§ Goal of the exercise: Format every line of the rows below as a JSON list of strings, one string per line, leaving out blank lines.

§ Dataset content:
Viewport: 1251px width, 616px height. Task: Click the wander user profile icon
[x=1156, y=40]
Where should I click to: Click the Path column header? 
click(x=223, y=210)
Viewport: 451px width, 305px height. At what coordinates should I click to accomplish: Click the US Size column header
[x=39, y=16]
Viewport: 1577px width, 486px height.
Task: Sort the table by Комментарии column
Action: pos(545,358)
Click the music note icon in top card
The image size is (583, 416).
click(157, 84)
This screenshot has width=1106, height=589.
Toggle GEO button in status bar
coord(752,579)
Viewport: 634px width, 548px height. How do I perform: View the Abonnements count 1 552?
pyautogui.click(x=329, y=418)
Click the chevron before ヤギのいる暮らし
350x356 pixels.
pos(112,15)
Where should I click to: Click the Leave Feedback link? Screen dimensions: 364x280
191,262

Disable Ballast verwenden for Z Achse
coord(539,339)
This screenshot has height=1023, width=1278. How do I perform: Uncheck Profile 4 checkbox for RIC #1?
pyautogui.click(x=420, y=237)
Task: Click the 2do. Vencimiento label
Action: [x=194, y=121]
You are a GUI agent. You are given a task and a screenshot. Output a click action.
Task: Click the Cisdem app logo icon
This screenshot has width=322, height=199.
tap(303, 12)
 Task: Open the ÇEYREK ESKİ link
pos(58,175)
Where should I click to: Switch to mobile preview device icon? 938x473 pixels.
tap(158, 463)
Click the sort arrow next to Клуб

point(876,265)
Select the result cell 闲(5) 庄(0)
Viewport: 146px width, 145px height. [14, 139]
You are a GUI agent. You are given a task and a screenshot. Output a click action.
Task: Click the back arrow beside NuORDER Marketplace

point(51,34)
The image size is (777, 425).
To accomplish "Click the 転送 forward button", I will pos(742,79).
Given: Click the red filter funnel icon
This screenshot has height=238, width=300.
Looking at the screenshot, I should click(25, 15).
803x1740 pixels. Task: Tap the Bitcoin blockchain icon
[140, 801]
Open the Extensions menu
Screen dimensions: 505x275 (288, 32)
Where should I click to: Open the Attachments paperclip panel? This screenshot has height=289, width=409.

§ Written response:
[
  "Viewport: 1251px width, 616px height. Task: Click the wander user profile icon",
  "[x=1156, y=40]",
  "Where should I click to: Click the Path column header? ",
  "click(x=223, y=210)",
  "Viewport: 451px width, 305px height. At what coordinates should I click to accomplish: Click the US Size column header",
  "[x=39, y=16]",
  "Viewport: 1577px width, 486px height.",
  "Task: Sort the table by Комментарии column",
  "Action: pos(545,358)",
  "Click the music note icon in top card",
  "The image size is (583, 416).",
  "click(157, 84)",
  "This screenshot has width=1106, height=589.",
  "Toggle GEO button in status bar",
  "coord(752,579)",
  "Viewport: 634px width, 548px height. How do I perform: View the Abonnements count 1 552?",
  "pyautogui.click(x=329, y=418)",
  "Click the chevron before ヤギのいる暮らし",
  "350x356 pixels.",
  "pos(112,15)",
  "Where should I click to: Click the Leave Feedback link? Screen dimensions: 364x280",
  "191,262",
  "Disable Ballast verwenden for Z Achse",
  "coord(539,339)",
  "This screenshot has height=1023, width=1278. How do I perform: Uncheck Profile 4 checkbox for RIC #1?",
  "pyautogui.click(x=420, y=237)",
  "Task: Click the 2do. Vencimiento label",
  "Action: [x=194, y=121]",
  "You are a GUI agent. You are given a task and a screenshot. Output a click action.",
  "Task: Click the Cisdem app logo icon",
  "This screenshot has width=322, height=199.",
  "tap(303, 12)",
  " Task: Open the ÇEYREK ESKİ link",
  "pos(58,175)",
  "Where should I click to: Switch to mobile preview device icon? 938x473 pixels.",
  "tap(158, 463)",
  "Click the sort arrow next to Клуб",
  "point(876,265)",
  "Select the result cell 闲(5) 庄(0)",
  "Viewport: 146px width, 145px height. [14, 139]",
  "You are a GUI agent. You are given a task and a screenshot. Output a click action.",
  "Task: Click the back arrow beside NuORDER Marketplace",
  "point(51,34)",
  "The image size is (777, 425).",
  "To accomplish \"Click the 転送 forward button\", I will pos(742,79).",
  "Given: Click the red filter funnel icon",
  "This screenshot has height=238, width=300.",
  "Looking at the screenshot, I should click(25, 15).",
  "803x1740 pixels. Task: Tap the Bitcoin blockchain icon",
  "[140, 801]",
  "Open the Extensions menu",
  "Screen dimensions: 505x275 (288, 32)",
  "Where should I click to: Open the Attachments paperclip panel? This screenshot has height=289, width=409."
]